- **Texte proposé**
******

La persistance de chiffres élevés et préoccupants au sujet de la situation de l’épidémie de Covid-19 en France continue de donner le tempo aux diverses activités économiques impactées. La configuration en « K » avec des secteurs gagnants et d’autres perdants se confirme.
Au 15 Mai, il est probable que les Pouvoirs publics vont décider de « rouvrir » certains pans, notamment dans le domaine de la culture (théâtres, cinémas) et dans celui des terrasses des cafés et restaurants.
Les précautions sanitaires qui vont persister à s’imposer vont impacter la rentabilité des exploitations. Les jauges incontournables seront l’ennemi du profit et donc de la pleine croissance.
Le deuxième trimestre s’annonce comme décevant du fait du reconfinement dont il est curieux de taire le nom. La coquetterie sémantique présidentielle (le » freinage « ) ne paraît pas de mise dans un pays qui compte, en moyenne lissée, plus de 350 décès par jour soit, pour reprendre une métaphore usuelle, le format du crash quotidien d’un gros avion de ligne.
Initialement, en début d’année, tant l’OCDE (5,9%) que la Banque de France avait en ligne de mire une croissance pour 2021 de près de 6%.
La plupart des Institutions (FMI, OCDE, Commission européenne, DG Trésor) ont, début Mars, revu à la baisse les prévisions de croissance pour la zone euro en la situant désormais autour de 4% : chiffre retenu par la BCE là où la DG Trésor capte le chiffre de 3,7%.
La grande reprise en « V » semble donc être l’Arlésienne de l’année 2021 en zone euro.
Le Gouvernement, plusieurs semaines après, a été contraint de revoir son scénario comme l’indique l’Avis du HCFP (Haut Conseil des Finances publiques) rendu le 13 Avril 2021.
Selon la saisine du Gouvernement, « la croissance s’établirait à 5 % en 2021 […] Ce scénario tient compte de mesures sanitaires renforcées à partir de mi-mars […] ensuite suit un allègement progressif des mesures de contrainte qui s’étendrait sur le reste de l’année 2021 […] et aboutit à un retour de l’activité à son niveau de 2019 dès 2022 ».
Dans l’absolu, ce retour au niveau de 2019 dès 2022 semble optimiste et non documenté au regard des risques induits par l’apparition de variants agressifs, et surtout au regard des délais qui seront finalement requis pour tenter d’atteindre l’immunité collective.

******

- **Données fournies**
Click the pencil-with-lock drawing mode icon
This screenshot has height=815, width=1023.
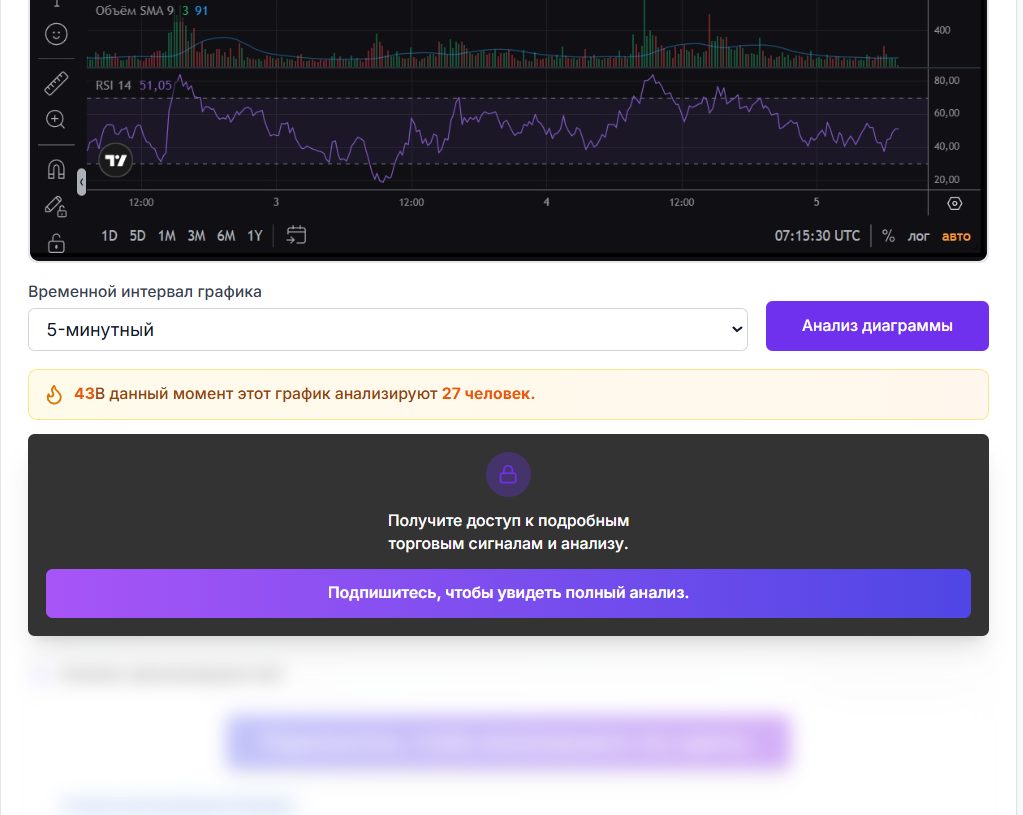pyautogui.click(x=56, y=206)
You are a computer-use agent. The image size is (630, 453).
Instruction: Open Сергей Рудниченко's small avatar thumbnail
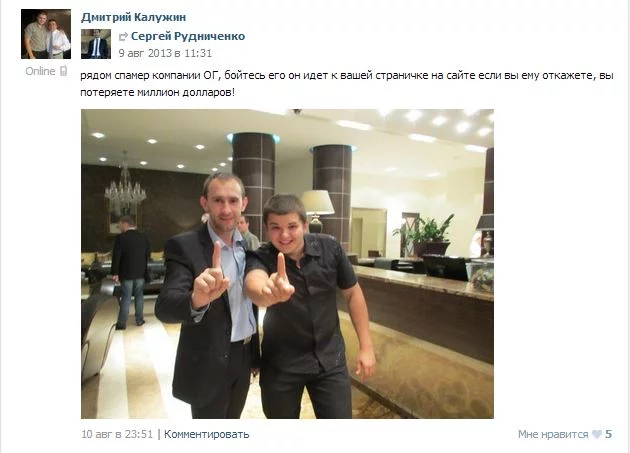click(x=96, y=44)
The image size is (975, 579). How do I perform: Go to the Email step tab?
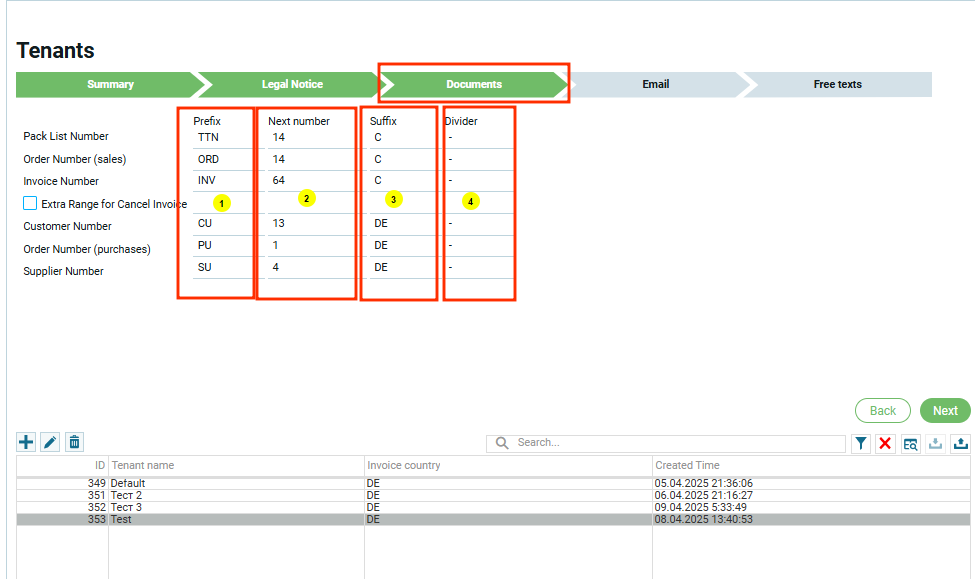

******

- **Exercices proposés**
a) D'après le texte sur la croissance économique en 2021, quel taux de croissance la DG Trésor retient-elle pour la zone euro ?
b) Dans le texte sur la croissance économique en 2021, transformez en liste le paragraphe qui commence par « La plupart des Institutions » en conservant ses principaux faits.
c) Poursuivez le texte sur la croissance économique en 2021 à partir de sa dernière phrase.

- **Réponses aux exercices**
a) 3,7 %.

b)
- Institutions concernées : FMI, OCDE, Commission européenne, DG Trésor.
- Date : début mars.
- Révision à la baisse des prévisions de croissance pour la zone euro, désormais autour de 4 %.
- BCE : 4 %.
- DG Trésor : 3,7 %.

c)
En effet, la vaccination à la française a pris du retard, a souffert des aléas affectant le vaccin développé par AstraZeneca et par le fait que l’INSERM et d’autres entités ont relevé le niveau du seuil d’immunité passant de 65% à plus de 75%. De surcroît, il est désormais avéré que des réitérations d’infection peuvent survenir même chez des patients ayant d’ores et déjà contracté la maladie.
La ligne bleue des Vosges de la restauration de la croissance sera, au mieux, en 2023.
Le Professeur Delfraissy a évoqué l’éventualité d’un virus mutant, année après année, et indiqué que les vaccins ARN Messager pouvaient être aisément adaptés à la configuration nouvelle. Autrement dit, la sortie de crise sanitaire n’est pas logée dans un proche horizon. Elle est dans une logique de déploiement pluriannuel.
La croissance est fortement tributaire de la notion délicate de confiance.
A l’heure où le Gouvernement veut faire pression sur les bailleurs commerciaux pour qu’ils abandonnent tout ou une partie de leurs créances locatives, et à l’heure où Bruno Le Maire a clairement envisagé l’hypothèse d’annulation de dettes (dans le but légitime de contenir la sinistralité inhérente à la crise), la confiance de biens des acteurs va être remise en cause.
Si sortir de la crise, c’est altérer le droit de propriété, on cultive l’erreur.
Si brouiller la réalité en période pré-électorale, c’est attenter à la sûreté des créances, nous voilà face à une période de crédibilité financière élimée.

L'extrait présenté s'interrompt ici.